'EU big-3's nuke deal with Iran falling apart'

AFP, Tehran
There was plenty of diplomatic drama last October when the foreign ministers of Britain, France and Germany jetted into Tehran to bring Iran back from the brink of sparking a major nuclear crisis.

But nearly nine months on, diplomats are cannily admitting their bid to strip Iran's ruling clerics of gaining A-bomb potential is falling apart. And perhaps more alarmingly, there does not appear to be a great deal that they can do about it.

The problem, say diplomats who were close to hammering out the "Tehran declaration", lies not so much with Iran's recent backing away from certain technical aspects of it, but with its firm rejection of the accord's more ambitious premise.

"We wanted the same kind of agreement with Iran as what we had with Libya.
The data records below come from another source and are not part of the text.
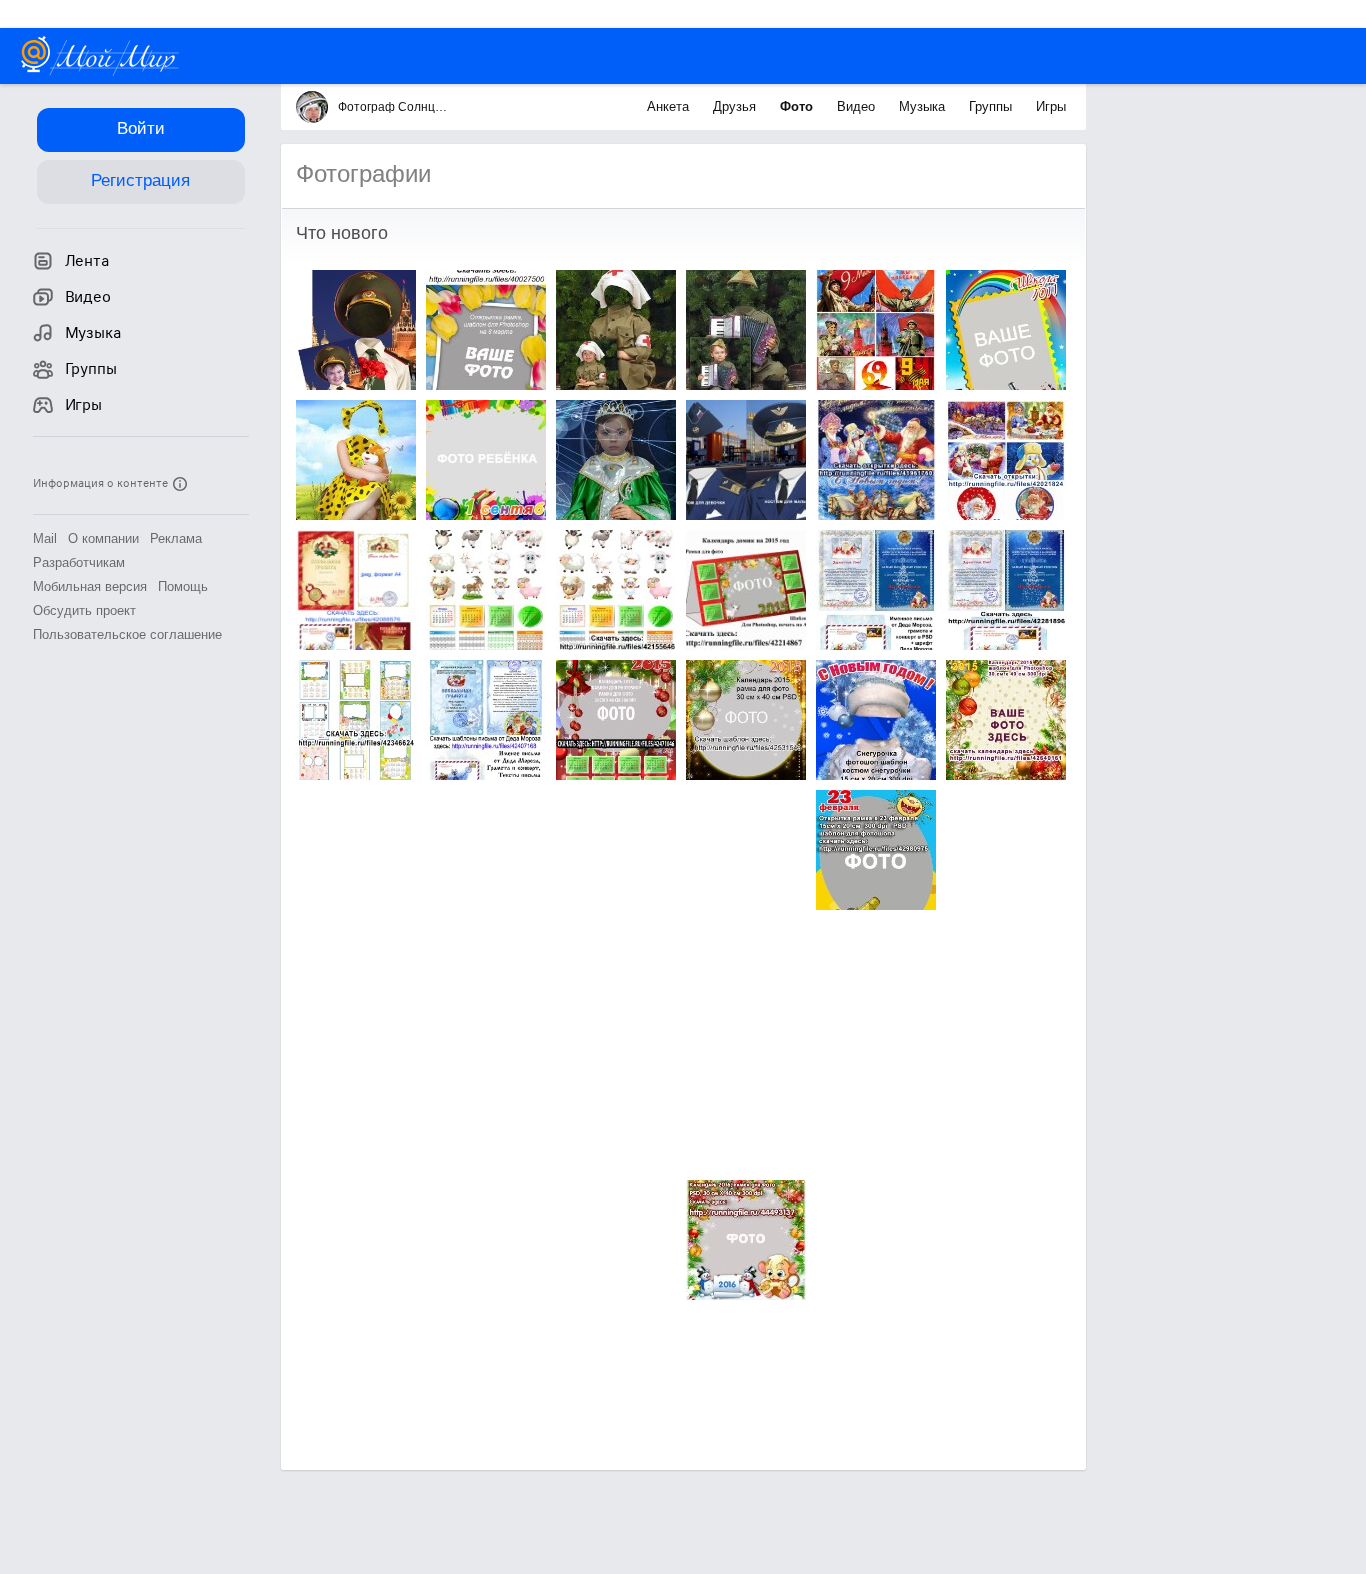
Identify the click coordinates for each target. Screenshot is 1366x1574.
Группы (992, 106)
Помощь (183, 586)
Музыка (924, 106)
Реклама (176, 538)
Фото (798, 106)
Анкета (670, 106)
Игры (1051, 106)
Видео (858, 106)
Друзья (736, 106)
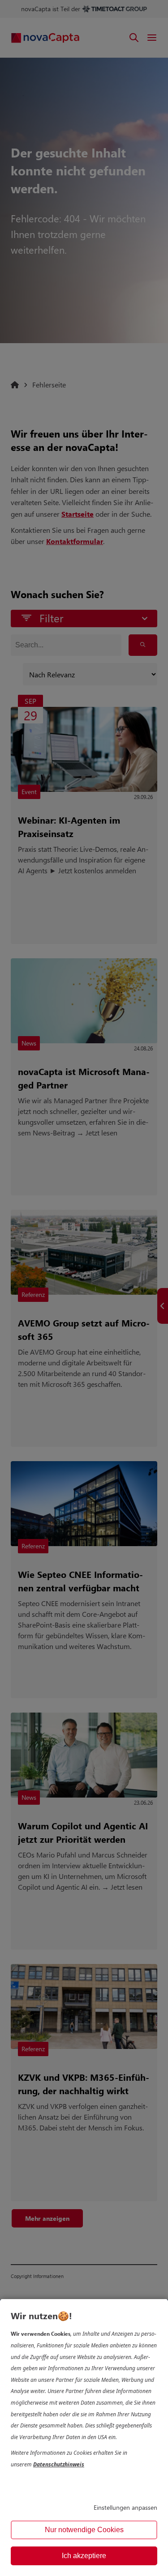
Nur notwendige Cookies (84, 2529)
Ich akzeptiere (84, 2555)
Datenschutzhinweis (58, 2464)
Iran had an opportunity to abandon its more sensitive nuclear work, and in return win greater trade and better relations with the West," recalled the senior diplomat.
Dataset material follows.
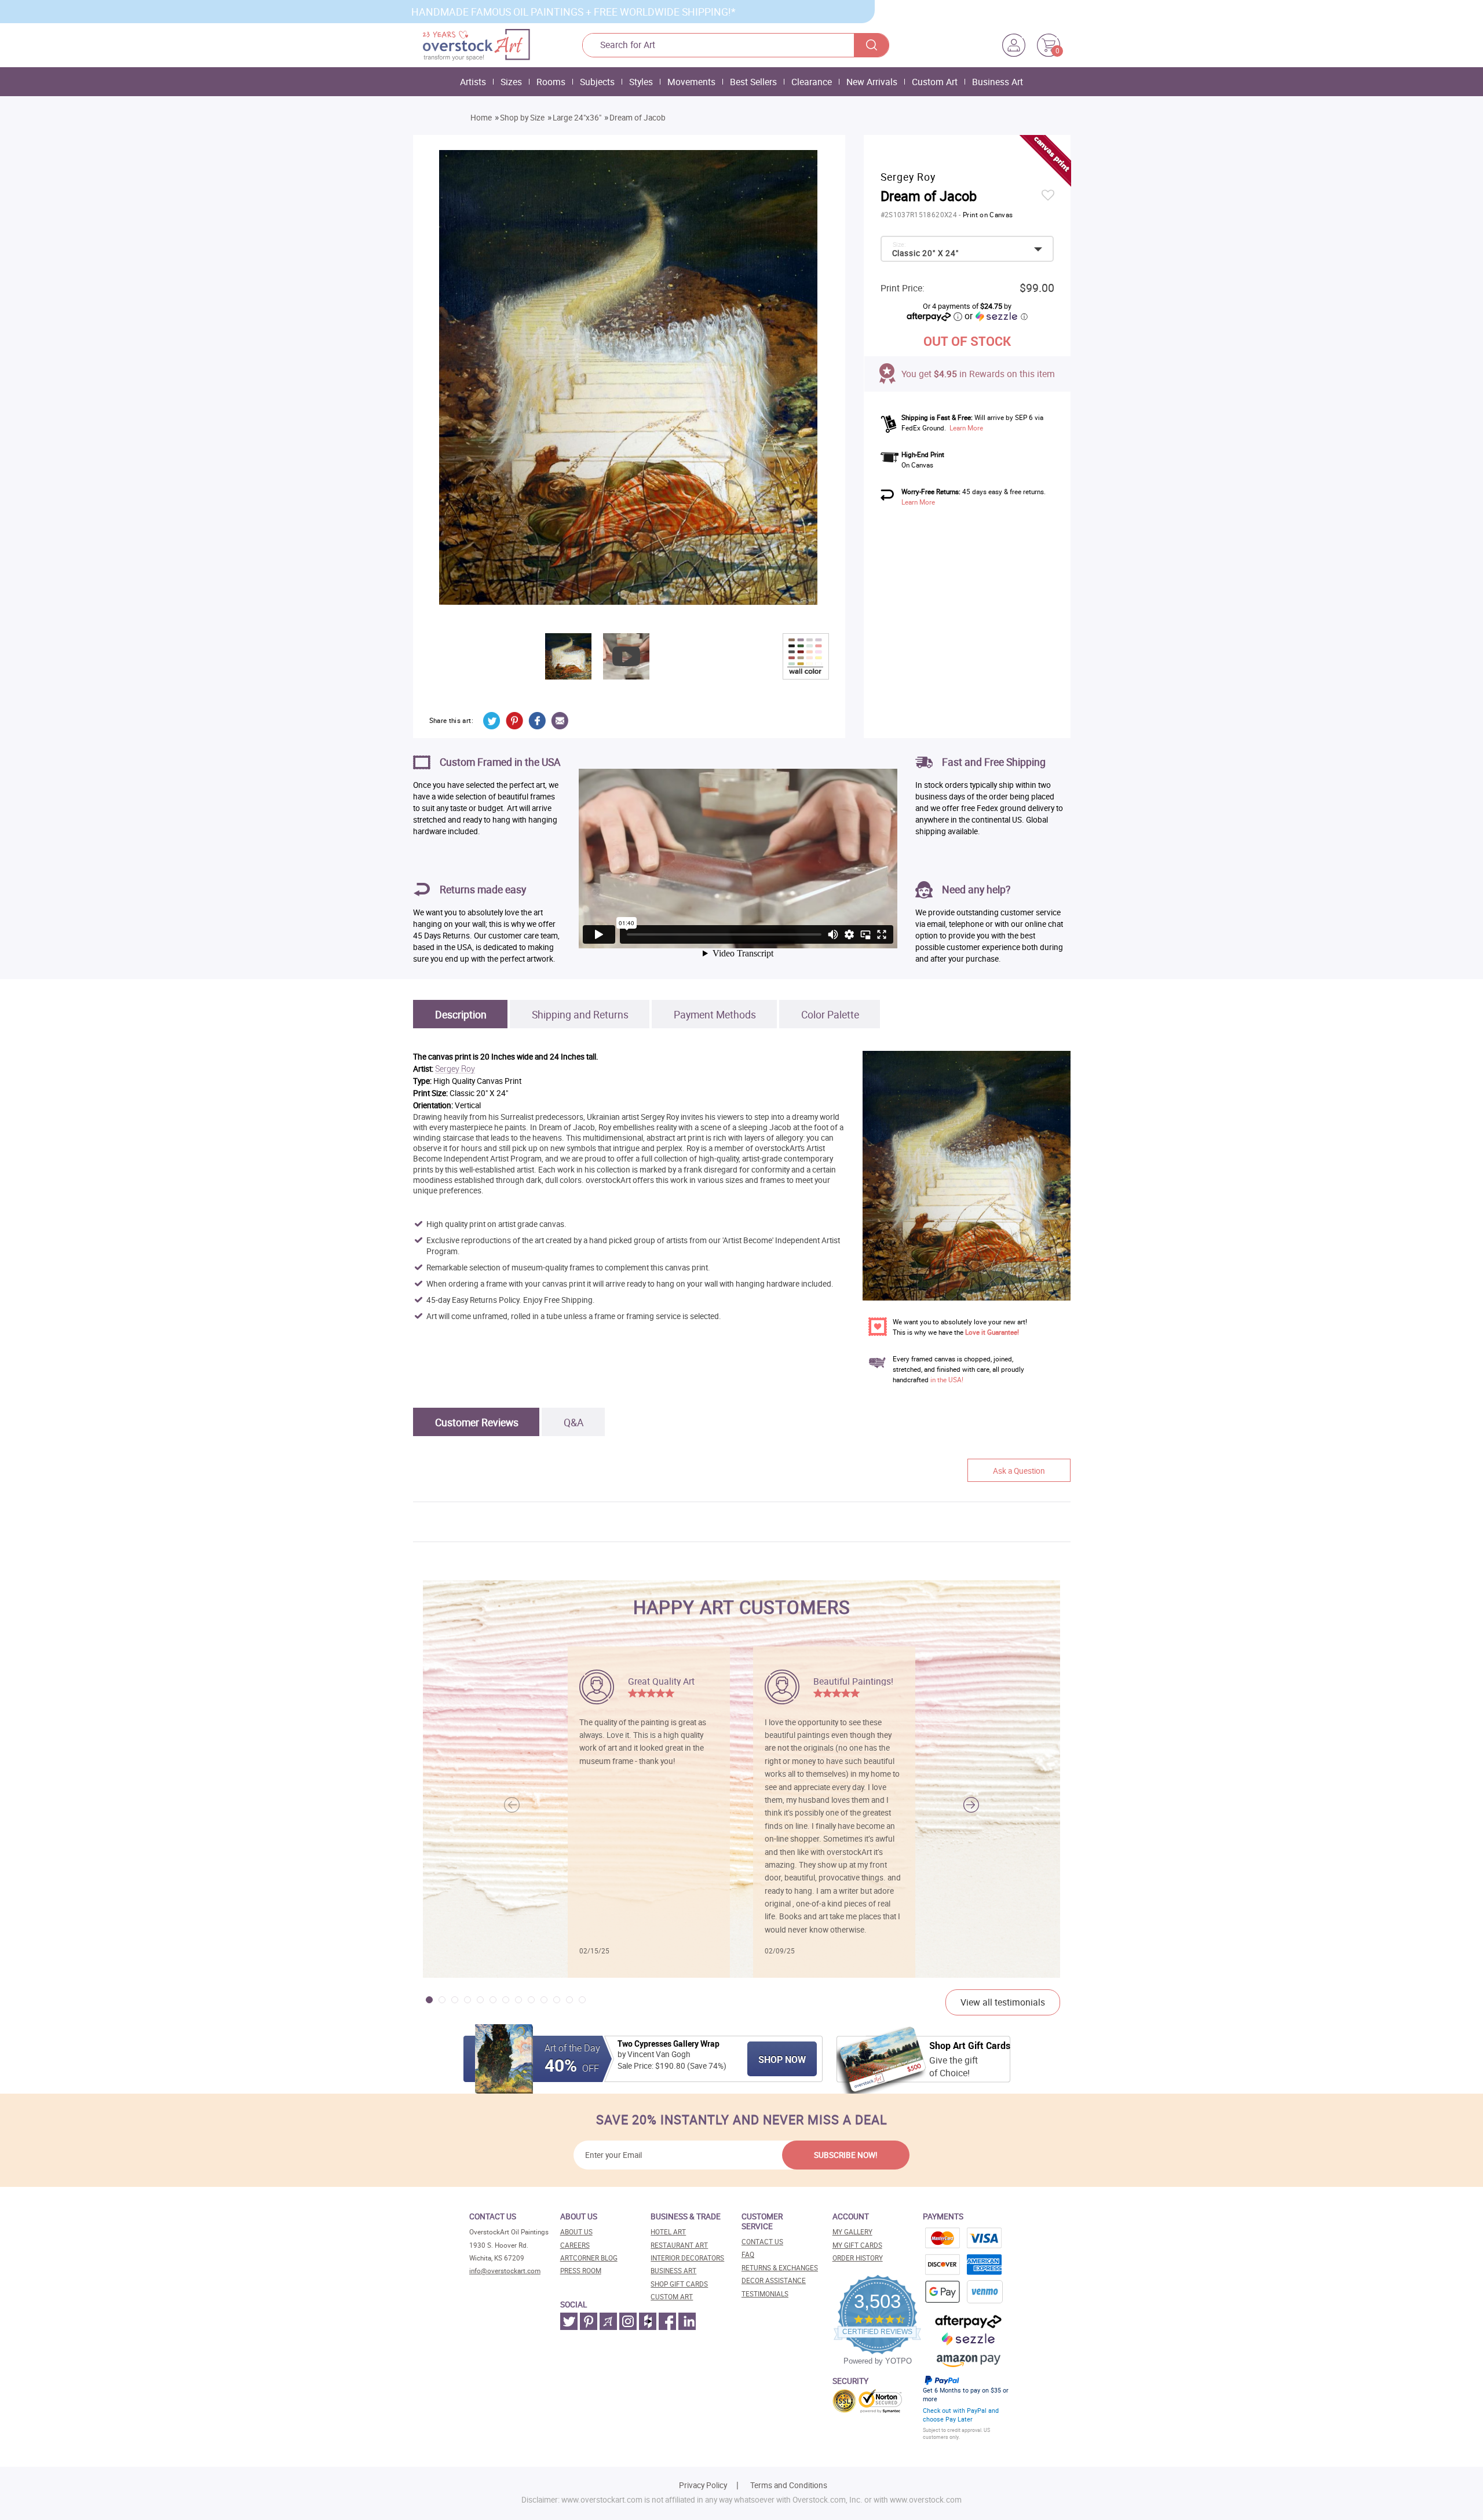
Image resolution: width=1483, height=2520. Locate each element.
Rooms (550, 81)
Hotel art (668, 2231)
This was an effort to get around the inherent weakness of the nuclear Non-Proliferation Treaty (NPT) -- a text of good intention in so far as member states are allowed to master the entire nuclear fuel cycle for peaceful purposes as long as they commit themselves not to take the relatively easy next step to military usage.

"Iran is a special case. There was a pattern of years of deception, so we needed to go beyond the NPT," explained another EU diplomat working on the nuclear dossier.

"We wanted Iran to give up the nuclear fuel work in exchange for guaranteed supplies of fuel from overseas, as well as improved trade and diplomatic relations."

But for Iran's 25-year-old Islamic regime, it was an existential leap too far.